A distanza di tre settimane dal G20 dei ministri dell’Istruzione di Catania, la Sicilia è la prima Regione italiana definire un progetto formale contro l’abbandono dei banchi di scuola e il recupero di apprendimenti e socialità persi durante il periodo della pandemia da Covid. Come abbiamo già scritto, si tratta di un’intesa, di durata triennale, definita il 13 luglio a Roma tra la stessa Regione Siciliana e il ministero dell’Istruzione.
Ma in cosa consiste l’accordo? Prima di tutto nell’ambito del Piano Estate, la Regione Siciliana si impegna a mettere a disposizione un contributo finanziario aggiuntivo finalizzato a potenziare le competenze disciplinari, il recupero della socialità e l’attività di accompagnamento delle studentesse e degli studenti verso l’inizio del nuovo anno scolastico. Saranno valorizzati, in particolare, i progetti delle scuole in rete con associazioni sportive, culturali e del terzo settore nell’ottica di una rigenerazione urbana e dello sviluppo dei quartieri a maggiore rischio di esclusione sociale.
L’Intesa prevede, inoltre, l’elaborazione di un Piano straordinario per il contrasto alla dispersione scolastica e della povertà educativa per il triennio 2021-2023.
Tra le finalità, l’ampliamento dell’offerta formativa, la ristrutturazione degli istituti e, in particolare, degli spazi dedicati alla mensa e ai laboratori.
Sono previsti anche un programma per il rafforzamento delle competenze nella scuola media e nel primo biennio della scuola superiore, interventi formativi sull’orientamento per i docenti perché possano sostenere gli studenti nella scelta del percorso di studio, la creazione di sportelli di ascolto nelle scuole a più alto tasso di dispersione.
Insomma, le scuole e il ministero dell’Istruzione metteranno in campo più risorse e più impegno per invertire la tendenza sulle scarse competenze acquisite e per mettere un argine all’alto numero di abbandoni, che in alcune province della Sicilia tocca l’apice nazionale, con punte del 30-40%.
Si agirà, tuttavia, esclusivamente sulle scuole, sulla formazione dei docenti, sull’orientamento e sul supporto agli studenti. E ad agire sarà esclusivamente la scuola.
La quale sarà chiamata a condurre una serie di azioni con ricadute senza dubbio positive sugli apprendimenti e sulla “vicinanza” dei giovani al contesto scolastico.
Ma basteranno? Il dubbio è lecito. Perché la scuola da sola non può vincere le resistenze di chi non ha alcuna intenzione di investire nello studio.
I giovani a rischio abbandono vanno “presi” di petto su più fronti: quello scolastico, certamente, ma prima ancora bisogna agire sulle famiglie, sensibilizzandole e cercando di far capire loro che lasciare la scuola prima del tempo comporta dei rischi altissimi per il buon esito della vita futura di un giovane.

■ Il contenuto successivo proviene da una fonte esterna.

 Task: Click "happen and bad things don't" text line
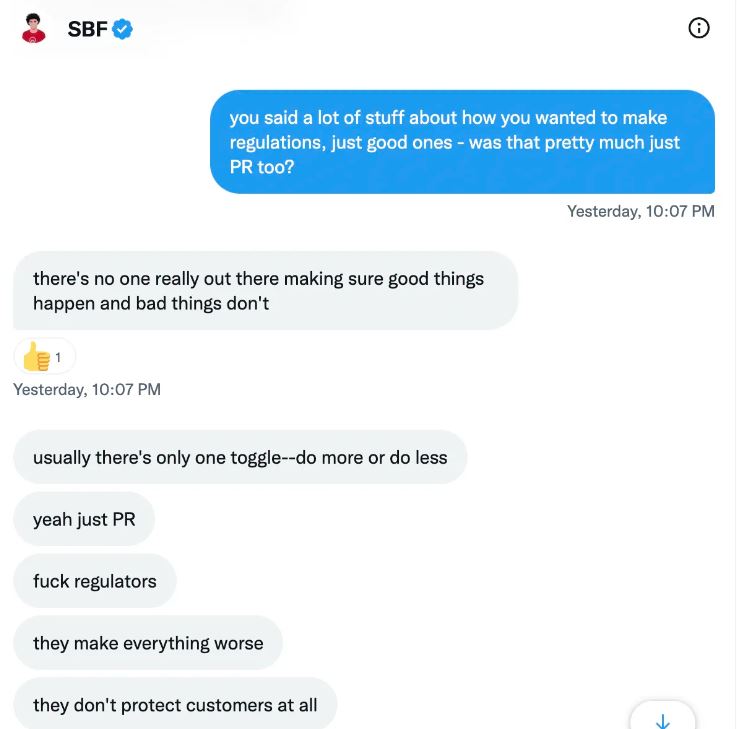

Come occorre agire sulle aziende, cercando di coinvolgerle in attività di formazione e tirocinio: la Germania è il modello da imitare.
Infine, ma non da meno, occorre coinvolgere altre istituzioni, ad iniziare dagli altri ministeri che ruotano attorno ai giovani, ma anche gli enti locali, che entrano in gioco quando le situazioni familiari si fanno drammatiche.
Quello che serve è anche altro: entrare in gioco anche in contesti non estremi, quando vi sono delle semplici “avvisaglie”, con i bambini e u ragazzi che inviano segnali di insofferenza verso la scuola. In questi casi la sinergia scuola-ente locale diventa fondamentale e di reciproca collaborazione. Senza attendere che la ritrosia verso i libri si trasformi in contrarietà.
In questo modo, generando una benefica interazione tra gli istituti scolastici e le strutture del territorio. Anche con il cosiddetto ‘terzo settore’: è attraverso i privati, le associazioni, le cooperative, che, ad esempio, si sta realizzando il Piano Estate. Allora sì che avranno un’utilità effettiva le azioni decise dal ministero con le singole Regioni.